Was Claudine Gay’s Resignation Caused by Racism?

Last week, Claudine Gay resigned as president of Harvard University after only six months in the position. In my first post of 2024, I’ll briefly review some leadership lessons from her sad situation.

The beginning of her end as president was her terrible performance at the Congressional hearing on post-October 7th antisemitism on college campuses. As she wrote in a Times piece last week,

Yes, I made mistakes. In my initial response to the atrocities of Oct. 7, I should have stated more forcefully what all people of good conscience know: Hamas is a terrorist organization that seeks to eradicate the Jewish state. And at a congressional hearing last month, I fell into a well-laid trap. I neglected to clearly articulate that calls for the genocide of Jewish people are abhorrent and unacceptable and that I would use every tool at my disposal to protect students from that kind of hate.

—Claudine Gay

Excuse me? A well-laid trap? New York Republican Rep. Elise Stefanik asked Gay a hypothetical question: "Does calling for the genocide of Jews violate Harvard's rules on bullying and harassment?" Gay’s answer: “The rules around bullying and harassment are quite specific and if the context in which that language is used amounts to bullying and harassment, then we take, we take action against it.”

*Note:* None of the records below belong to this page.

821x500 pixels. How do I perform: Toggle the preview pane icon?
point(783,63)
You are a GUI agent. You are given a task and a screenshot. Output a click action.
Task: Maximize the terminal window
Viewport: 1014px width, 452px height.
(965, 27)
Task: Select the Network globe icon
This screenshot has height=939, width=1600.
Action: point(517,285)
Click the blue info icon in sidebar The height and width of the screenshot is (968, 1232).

If the question was, “Does calling for the lynching of Black people violate Harvard’s rules on bullying and harassment?” I doubt that the answer would have been so mealy-mouthed.

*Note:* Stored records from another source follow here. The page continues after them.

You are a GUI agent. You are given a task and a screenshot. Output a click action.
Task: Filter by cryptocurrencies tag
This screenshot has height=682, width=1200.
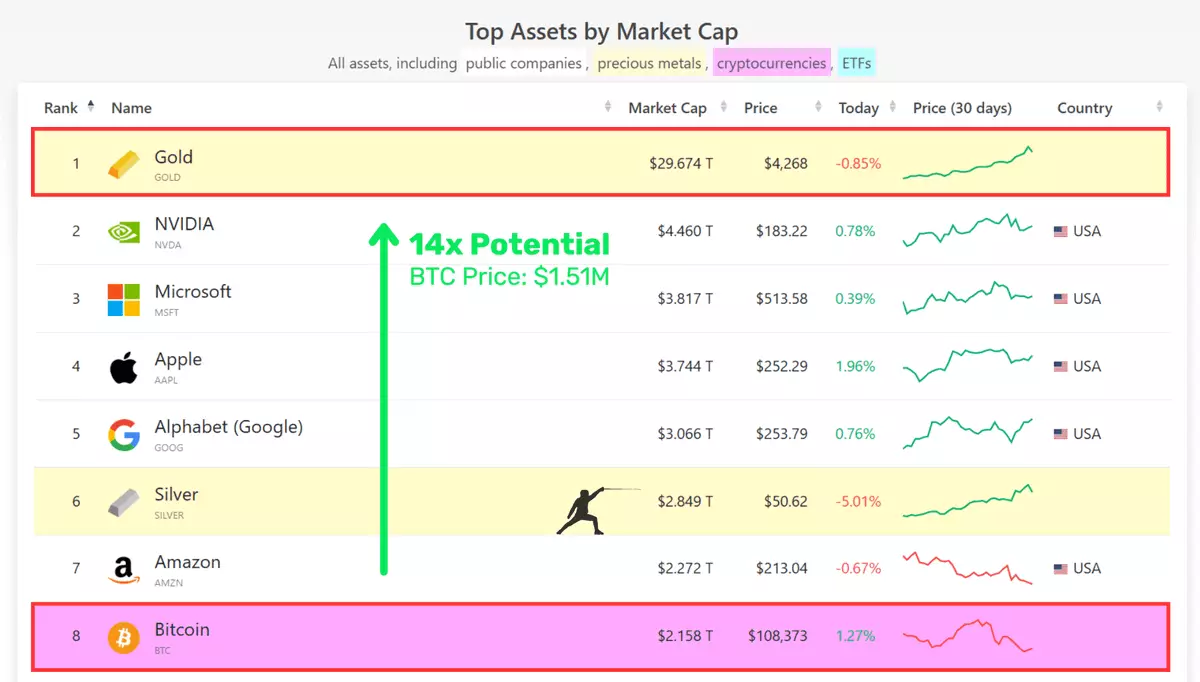(x=771, y=63)
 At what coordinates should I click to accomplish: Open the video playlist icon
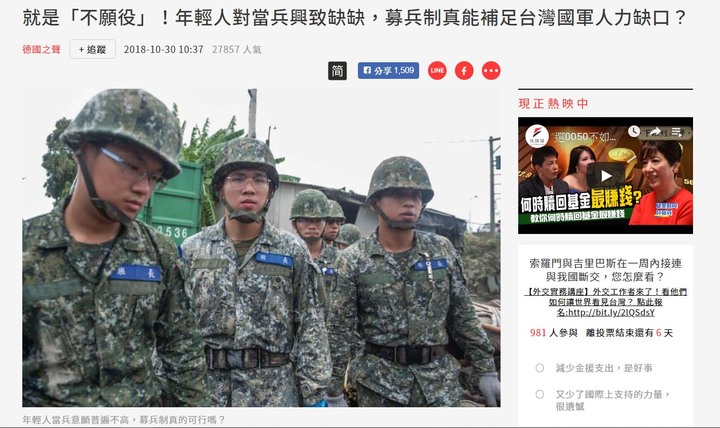point(677,132)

Although the Harvard Corporation stood by Gay initially, in the weeks following her testimony charges of plagiarism dogged her. Christoper Rufo, a right-wing conflict entrepreneur, led the charge on this front, making clear his political strategy to “wield power and reshape institutions in the real world.” Rufo and others aligned against the DEI industry and ideology that has reigned supreme in the academy for the past decade, and which spread like wildfire after 2020, are in an ideological and political battle they intend to win.

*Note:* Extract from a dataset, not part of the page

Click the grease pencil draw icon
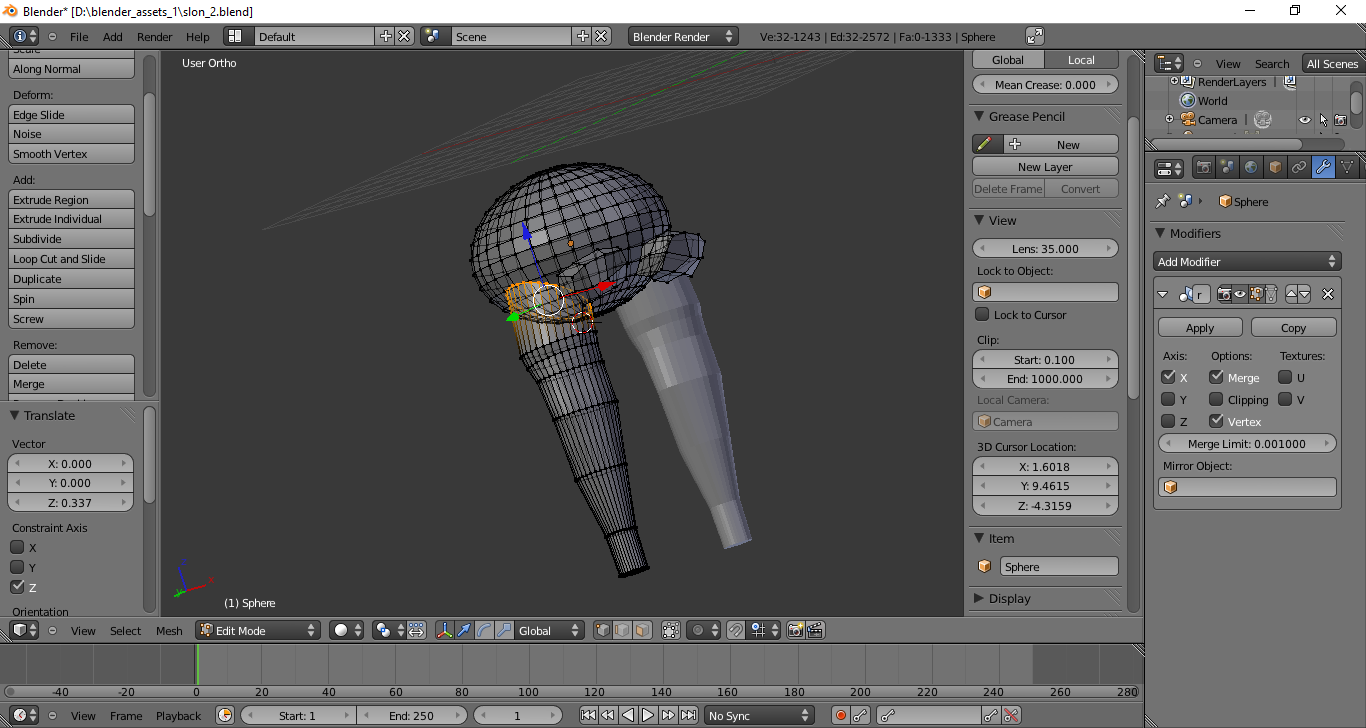Viewport: 1366px width, 728px height. [985, 144]
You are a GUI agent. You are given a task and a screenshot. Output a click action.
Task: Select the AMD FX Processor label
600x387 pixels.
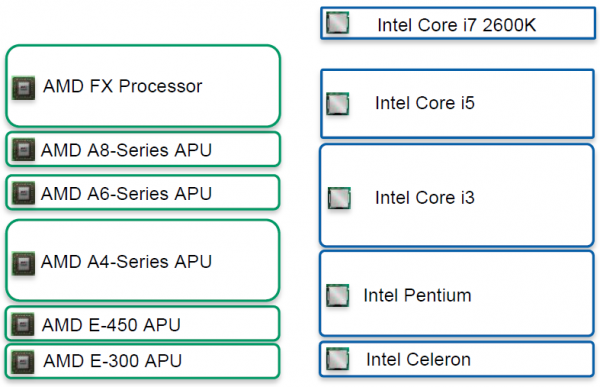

Whether or not those forces are racist in intent, if Gay had been more careful and less sloppy in her relatively skimpy academic work (just 11 published articles), then Rufo and others wouldn’t have had the evidence to wield against her. If another Afro-American female academic at Harvard, Professor Danielle Allen, had been in that position, her incontrovertible record as a leading scholar of political philosophy, a best-selling author, and a prominent public intellectual, would have left no room for claims that she rose to the position based on race and ideological allegiance. Even though I don’t doubt that Gay likely received racist emails and phone calls from lowlife trolls during this debacle, her becoming the shortest-lived president in Harvard history was not ultimately, in my estimation, about racism.  

Why I Never Applauded Gay’s Ascension

Although I’m a proponent of deracialization, I’m not immune to feeling pride when people of my ethnocultural tribe rise as notable “firsts.” But I didn’t applaud Gay’s rise to the presidency of Harvard. Why?

Roland Fryer, a brilliant Black American economist at Harvard who earned tenure there at the age of 30, was railroaded by … Claudine Gay. I watched a 25-minute documentary, “How Claudine Gay Canceled Harvard’s Best Black Professor” eighteen months ago, around the time I met and heard Fryer give a presentation on his work to accelerate the achievement of students in under-performing urban schools and his research on police violence against Black Americans. The latter results—revealing that police were not more likely to kill racialized black folk but were more likely to treat them harshly—was what I suspect put him in the crosshairs of the liberal progressive establishment at Harvard emphasizing “systemic racism.”

Under the pretense of a sexual harassment charge, they closed Fryer’s Education Innovation Laboratory and suspended him from teaching for two years. Gay reportedly even asked for Fryer’s tenure to be revoked. Fortunately, tenure at Harvard is sacrosanct—which will allow Gay, ironically enough, to continue teaching there at a nearly seven-figure annual salary.

Unfortunately, Fryer’s lab, which focused on helping young and too often impoverished Black American students improve and advance, remains closed. That’s true injustice and evidence of poor leadership. Fortunately, he’s entrepreneurial and has launched Equal Opportunity Ventures to invest in early-stage businesses that increase opportunity in the United States.

Roland Fryer was victimized because his professional and scientific allegiance to truth, to follow the data wherever it led, didn’t align with a narrative of ubiquitous anti-black racism. Claudine Gay was in the wrong position at the wrong time and ended up facing the truth of an old saying in Afro-American vernacular: What goes around, comes around.